START INPUT DATA

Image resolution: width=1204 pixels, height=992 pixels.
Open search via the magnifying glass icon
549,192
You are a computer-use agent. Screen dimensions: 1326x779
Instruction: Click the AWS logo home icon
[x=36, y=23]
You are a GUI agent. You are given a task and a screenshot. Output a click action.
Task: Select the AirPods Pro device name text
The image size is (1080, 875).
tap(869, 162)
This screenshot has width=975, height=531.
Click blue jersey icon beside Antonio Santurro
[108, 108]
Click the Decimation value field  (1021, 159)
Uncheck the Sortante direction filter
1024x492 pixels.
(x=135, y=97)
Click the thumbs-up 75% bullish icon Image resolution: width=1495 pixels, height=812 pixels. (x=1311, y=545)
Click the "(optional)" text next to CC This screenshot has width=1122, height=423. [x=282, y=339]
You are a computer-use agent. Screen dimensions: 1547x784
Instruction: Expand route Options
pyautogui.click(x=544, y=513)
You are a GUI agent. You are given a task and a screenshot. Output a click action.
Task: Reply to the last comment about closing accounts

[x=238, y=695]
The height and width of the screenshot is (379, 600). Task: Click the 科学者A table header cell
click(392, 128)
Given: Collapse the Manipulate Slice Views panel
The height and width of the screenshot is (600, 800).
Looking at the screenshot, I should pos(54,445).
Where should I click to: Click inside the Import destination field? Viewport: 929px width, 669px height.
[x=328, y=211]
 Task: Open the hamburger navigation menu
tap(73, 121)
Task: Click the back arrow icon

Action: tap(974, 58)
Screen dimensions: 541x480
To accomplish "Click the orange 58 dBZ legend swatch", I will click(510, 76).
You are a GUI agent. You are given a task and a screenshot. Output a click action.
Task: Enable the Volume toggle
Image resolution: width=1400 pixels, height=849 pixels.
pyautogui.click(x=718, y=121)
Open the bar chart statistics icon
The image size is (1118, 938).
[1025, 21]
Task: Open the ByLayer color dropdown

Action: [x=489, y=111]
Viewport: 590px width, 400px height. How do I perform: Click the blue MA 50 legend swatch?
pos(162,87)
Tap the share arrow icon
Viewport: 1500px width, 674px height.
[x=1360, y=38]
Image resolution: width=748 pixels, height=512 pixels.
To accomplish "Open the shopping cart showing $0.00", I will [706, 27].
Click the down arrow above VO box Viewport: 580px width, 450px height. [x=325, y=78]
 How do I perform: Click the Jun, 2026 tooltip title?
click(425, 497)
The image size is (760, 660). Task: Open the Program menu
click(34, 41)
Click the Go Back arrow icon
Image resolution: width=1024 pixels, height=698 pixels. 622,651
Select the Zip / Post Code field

END INPUT DATA

_EXERCISE DIRECTIONS_:
Reproduce every entry above exactly as it was written.

_YOUR SOLUTION_:
Image resolution: width=1204 pixels, height=992 pixels.
Open search via the magnifying glass icon
549,192
You are a computer-use agent. Screen dimensions: 1326x779
Instruction: Click the AWS logo home icon
[x=36, y=23]
You are a GUI agent. You are given a task and a screenshot. Output a click action.
Task: Select the AirPods Pro device name text
The image size is (1080, 875).
tap(869, 162)
This screenshot has width=975, height=531.
Click blue jersey icon beside Antonio Santurro
[108, 108]
Click the Decimation value field  (1021, 159)
Uncheck the Sortante direction filter
1024x492 pixels.
(x=135, y=97)
Click the thumbs-up 75% bullish icon Image resolution: width=1495 pixels, height=812 pixels. (x=1311, y=545)
Click the "(optional)" text next to CC This screenshot has width=1122, height=423. [x=282, y=339]
You are a computer-use agent. Screen dimensions: 1547x784
Instruction: Expand route Options
pyautogui.click(x=544, y=513)
You are a GUI agent. You are given a task and a screenshot. Output a click action.
Task: Reply to the last comment about closing accounts

[x=238, y=695]
The height and width of the screenshot is (379, 600). Task: Click the 科学者A table header cell
click(392, 128)
Given: Collapse the Manipulate Slice Views panel
The height and width of the screenshot is (600, 800).
Looking at the screenshot, I should pos(54,445).
Where should I click to: Click inside the Import destination field? Viewport: 929px width, 669px height.
[x=328, y=211]
 Task: Open the hamburger navigation menu
tap(73, 121)
Task: Click the back arrow icon

Action: tap(974, 58)
Screen dimensions: 541x480
To accomplish "Click the orange 58 dBZ legend swatch", I will click(510, 76).
You are a GUI agent. You are given a task and a screenshot. Output a click action.
Task: Enable the Volume toggle
Image resolution: width=1400 pixels, height=849 pixels.
pyautogui.click(x=718, y=121)
Open the bar chart statistics icon
The image size is (1118, 938).
[1025, 21]
Task: Open the ByLayer color dropdown

Action: [x=489, y=111]
Viewport: 590px width, 400px height. How do I perform: Click the blue MA 50 legend swatch?
pos(162,87)
Tap the share arrow icon
Viewport: 1500px width, 674px height.
[x=1360, y=38]
Image resolution: width=748 pixels, height=512 pixels.
To accomplish "Open the shopping cart showing $0.00", I will [706, 27].
Click the down arrow above VO box Viewport: 580px width, 450px height. [x=325, y=78]
 How do I perform: Click the Jun, 2026 tooltip title?
click(425, 497)
The image size is (760, 660). Task: Open the Program menu
click(34, 41)
Click the Go Back arrow icon
Image resolution: width=1024 pixels, height=698 pixels. 622,651
Select the Zip / Post Code field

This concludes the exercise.